Stored records:
- - - -

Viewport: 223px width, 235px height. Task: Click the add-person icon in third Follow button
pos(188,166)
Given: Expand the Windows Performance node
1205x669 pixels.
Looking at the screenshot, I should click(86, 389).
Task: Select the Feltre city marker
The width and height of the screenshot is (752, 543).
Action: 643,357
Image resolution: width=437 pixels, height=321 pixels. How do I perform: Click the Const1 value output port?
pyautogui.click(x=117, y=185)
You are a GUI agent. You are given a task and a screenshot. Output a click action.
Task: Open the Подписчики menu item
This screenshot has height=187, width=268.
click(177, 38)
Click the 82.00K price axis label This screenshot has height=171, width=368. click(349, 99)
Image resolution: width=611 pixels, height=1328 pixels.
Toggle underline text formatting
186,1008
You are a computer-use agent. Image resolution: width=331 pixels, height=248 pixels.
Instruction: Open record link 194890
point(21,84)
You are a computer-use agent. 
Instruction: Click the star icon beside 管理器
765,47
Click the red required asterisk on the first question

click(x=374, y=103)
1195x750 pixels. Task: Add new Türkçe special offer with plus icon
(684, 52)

- - - -

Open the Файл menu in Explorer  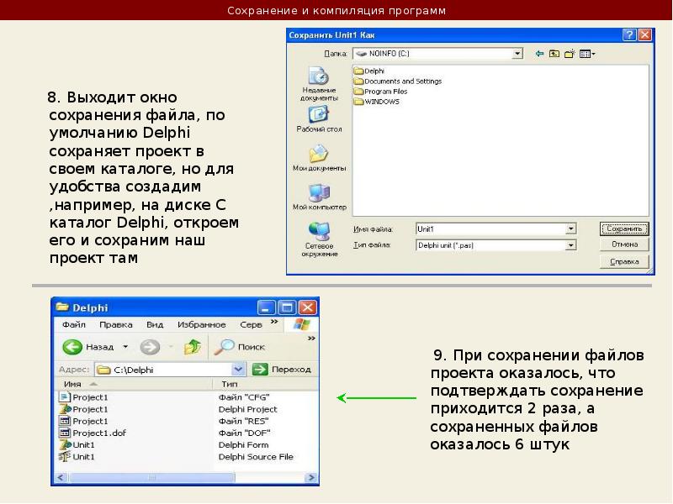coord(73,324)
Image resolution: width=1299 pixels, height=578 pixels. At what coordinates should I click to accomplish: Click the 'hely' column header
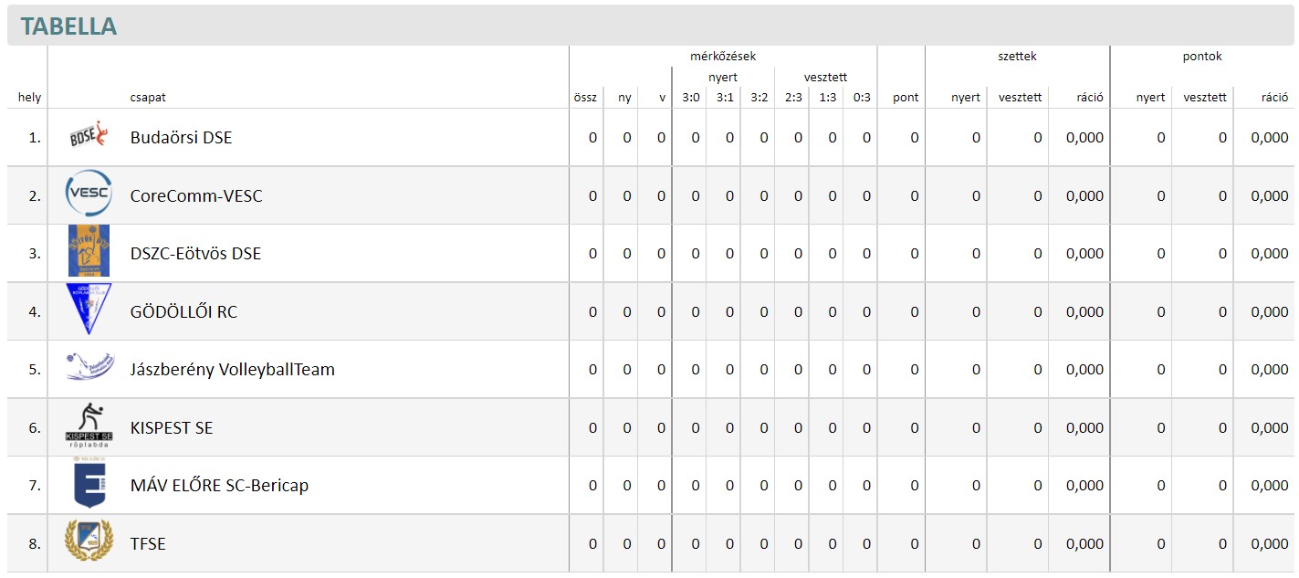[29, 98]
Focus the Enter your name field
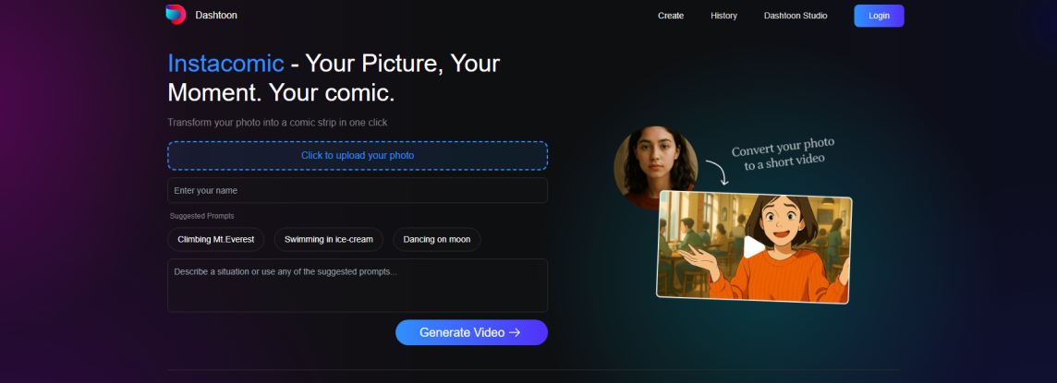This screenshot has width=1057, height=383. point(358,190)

- - - -

# Problem details
Within the records, the lines containing the string "computer" are to be counted and their number given without comment.

# Written answer
2